Review Summary: The band's defining release.
Massachusetts act Shadows Fall have had their share of success (and criticism), namely after the release of their true breakthrough album, The War Within
. Despite said album's popularity, it's far from the more masterful command and execution of its predecessors. Both Somber Eyes to the Sky
and Of One Blood
were rough productions, showing the band in a more or less thrash-hardcore light. While they were both vigorously enjoyable albums, their sound would gradually become more refined with later works. And it's on their 2002 outing, The Art of Balance
, that we see such traits push their music forth more than anything else they've done.

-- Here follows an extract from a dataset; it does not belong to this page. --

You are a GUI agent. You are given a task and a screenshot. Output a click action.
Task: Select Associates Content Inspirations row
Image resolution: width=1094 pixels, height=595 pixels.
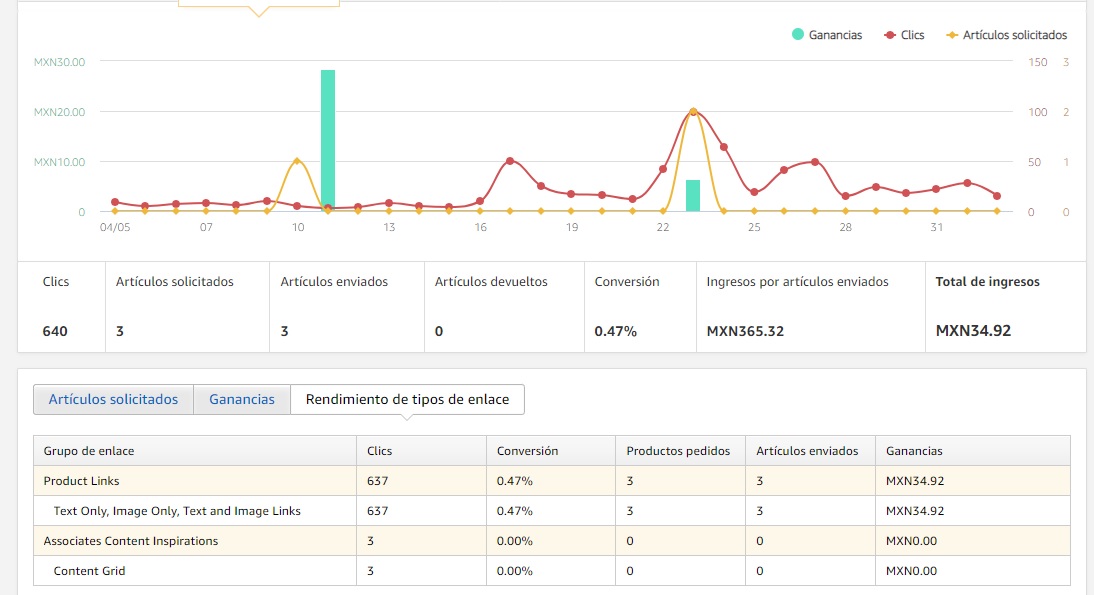click(130, 541)
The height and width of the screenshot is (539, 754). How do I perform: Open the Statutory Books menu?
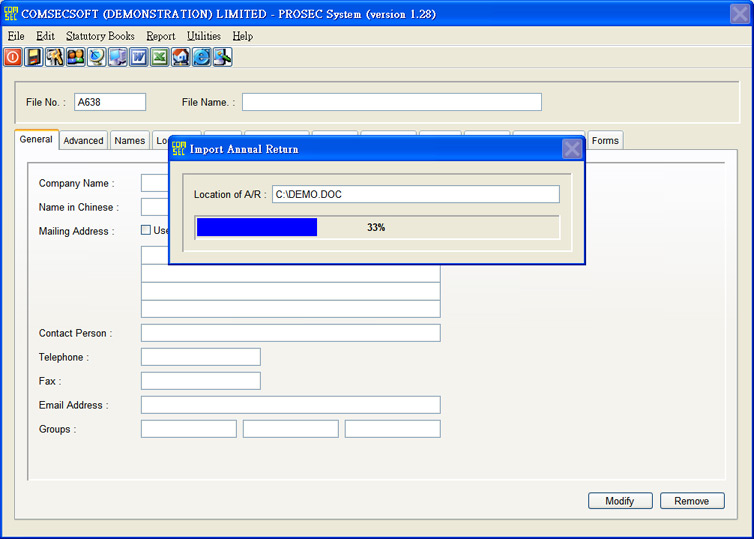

Kicking off with crunchy riffs and a harsh vocal combination on "Idle Hands," The Art of Balance
is quick to let the listener know just what to expect. Similar to how Lamb of God let their Pantera-esque groove metal influences compliment their metalcore roots, Shadows Fall give us a deeper, more modern thrash metal infusing for their own. Sometimes the music is handled on the slower (though still well-paced) side, such as during "The Idiot Box" and most of "A Fire in Babylon." We even get some melodic guitar-playing on the title track, which sees some heavier riffs included just enough for an interesting, edgy combination. Then we get tracks like "Thoughts Without Words" and "Stepping Outside the Circle," which up the intensity considerably and remind us why people love to see them live.
If it isn't clear by now, where the album truly shines is with the dual-guitar combination of Jonathan Donais and Matt Bachand. Their riff/medley mixes are effective, memorable and are a key reason the songs work and sound so well. Yet it's during the solos that they truly leave us in awe (see "Thoughts Without Words"); adding wonderful climaxes to the mix. The rest of the band don't slouch around, either. Though often criticized, Brian Fair proves his vocal chops more here than on any other album they've done. His lows (matched nicely by Donais and Bachand's backing vocals) help further compliment the crunch-ridden thrash/metalcore sound The Art of Balance
provides. More familiar screams and yells are also provided which, though not in the least bit remarkable, are exactly what the music demands: a fitting voice. Paul Romanko and Jason Bittner also do well maintaining the rhythm in their parts as bassist and drummer, respectively.
In addition to a stellar listing of eight tracks, and two nicely placed, atmospheric instrumental interludes ("Casting Shade" and "Prelude to Disaster"), we're also treated to a surprisingly great cover of Pink Floyd's "Welcome to the Machine." While the band's subsequent song covers have proven all but warranted, this is one that actually does justice to the original. Though we get a taste of the band's regular sound throughout, the original song's mellow and somber spirit have been retained. The resulting combination is very effective, allowing the song to remain haunting and chill-ridden
Shadows Fall are far from a quintessential band of any genre, especially since they branch away from basic metalcore more than several other groups in the New Wave of American Metal. Despite this, they've certainly provided us with some solid releases in their career. And if any of them stands out enough to show their potential the most, it would definitely be The Art of Balance
. There's not much to really hold against the album other than lacking more entirely compelling tracks; but excellence and high recommendation don't require perfection.